Vous savez, c’est très intéressant de faire ses courses avec discernement. Enfin moi, en général je les fais toujours seul, tout du moins en ce qui concerne l’alimentation mais de plus en plus souvent, je les fais avec discernement. Et parfois avec circonspection. Néanmoins. Et nonobstant. Parce que ça me fait plaisir d’écrire ces deux prépositions adverbiales qu’on n’utilise pas si souvent que ça. Surtout si c’est à bon escient. Dont acte. 

Oui, or donc, je fais mes courses avec jugeote parce que sinon, je sais pas si vous l’avez remarqué, mais on se fait doublement mettre si on n’y prend pas gare. Comme personne n’en cause nulle part, moi, le chantre des causes socio-humanitaires, je vais tout vous dire et pas plus tard que quand j’aurai terminé d’écrire ce deuxième paragraphe qui n’est qu’un paragraphe de transition. Histoire de meubler un peu parce que sinon, là encore, vous n’en auriez pas pour votre argent. 

Prenons les fruits et les légumes, par exemple. Exemple pris tout à fait au hasard si ce n’est que je revendique le droit de l’avoir choisi en toute connaissance de cause et ce, d’une façon si subjective que je devrais avoir honte mais moi, la honte, je la sirote jusqu’à plus soif et après, s’il le faut et même si ça ne se fait pas, j’en redemande. Prenons donc les fruits et les légumes. Tiens, les fraises, par le même hasard que tout à l’heure. 

Chez Auchan, tiens, toujours par hasard : hier, je regardais les fraises qui étaient proposées à la vente et les prix pratiqués par cette grande surface qui se dit comme étant une des moins chères. On y trouve des fraises d’importation, grosses mais sans odeur et donc, je suppose, sans goût.
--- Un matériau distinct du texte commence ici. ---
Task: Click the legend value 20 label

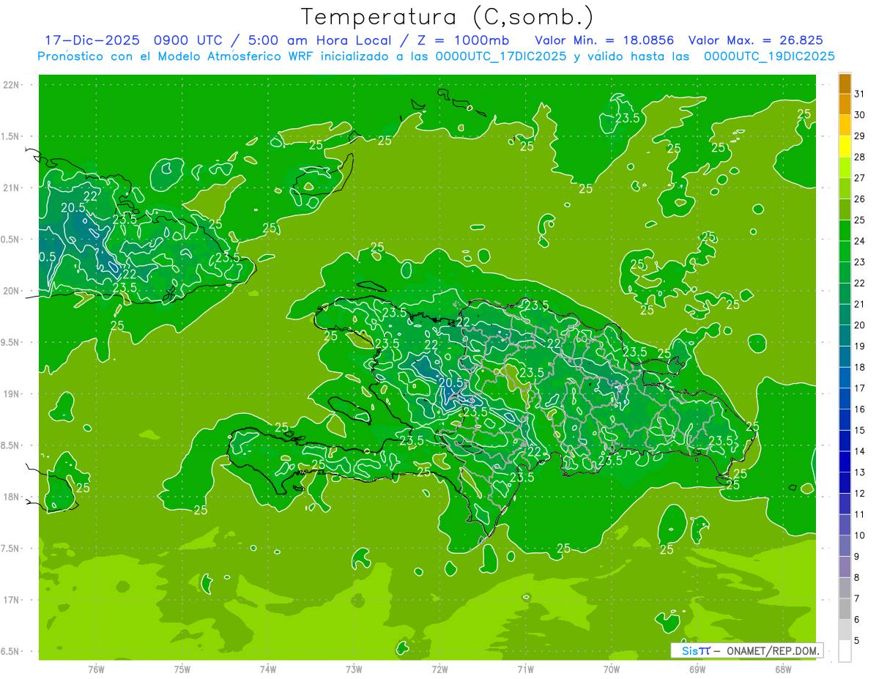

Et qui coûtaient 1.99 euros la barquette de 500 grammes. Mais si c’est pour en jeter la moitié, ça revient au même que si elles étaient vendues 5.99 euros la barquette. 

Et ainsi de suite jusqu’aux plus chères, les biologiques, à plus de 6euros la barquette de 250 grammes. Que j’ai déjà testées mais pas spécialement appréciées tant elles étaient farineuses, elles aussi. Et insipides. De plus en plus aseptisées, comme le monde qu’on nous prépare, sans doute. Alors, dimanche dernier, au marché la place Pey Berland, Angelo m’en a proposé et j’en ai pris une barquette de 250 grammes pour 2.80 euros. 

Et hormis le fait que de les avoir fait voyager en caddy à roulettes sur les pavés, ce qui les a un peu fragilisées, quand je les ai effeuillées, elles fleuraient bon la fraises et quand je les ai mangées, je les ai dégustées, elles avaient ce bon goût de fraises que j’avais presque oublié et qui m’a fait me lécher les babines d’un plaisir que j’ai eu du mal à dissimuler. Hmmm, miam miam, ai-je pensé sans oser le dire à voix haute mais je sais très bien au fond de moi que j’aurais pu. 

Et là où je voulais en venir c’est qu’on nous parle sans cesse du pouvoir d’achat, des prix qui montent et tout le toutim médiatique mais jamais, jamais on ne parle de la qualité des produits. Alors non seulement on se fait mettre parce que tous les fruits et légumes (pour ne parler que d’eux) sont hors de prix dans les supermarchés mais ils sont également hors de qualité. Et franchement, payer cher pour de la merde, comme dirait Jean-Pierre Coffe, faut-il que nous soyons cons à ce point-là ? 

Vous allez voir que bientôt, aux enfants qui ne sont pas sages et qui ne finissent pas leur hamburger et leurs frites, chez MC Do, on leur dira : si tu ne finis pas assiette et si tu ne te tiens pas correctement, je te préviens, tu auras des fraises de chez Auchan et tu seras obligé de les manger toutes. Vous imaginez la terreur des gamins, à ce moment-là ? Non, j’aime mieux ne pas y penser et rêver à un monde meilleur, sans fraises de supermarchés mais rien qu’avec celles des marchés super.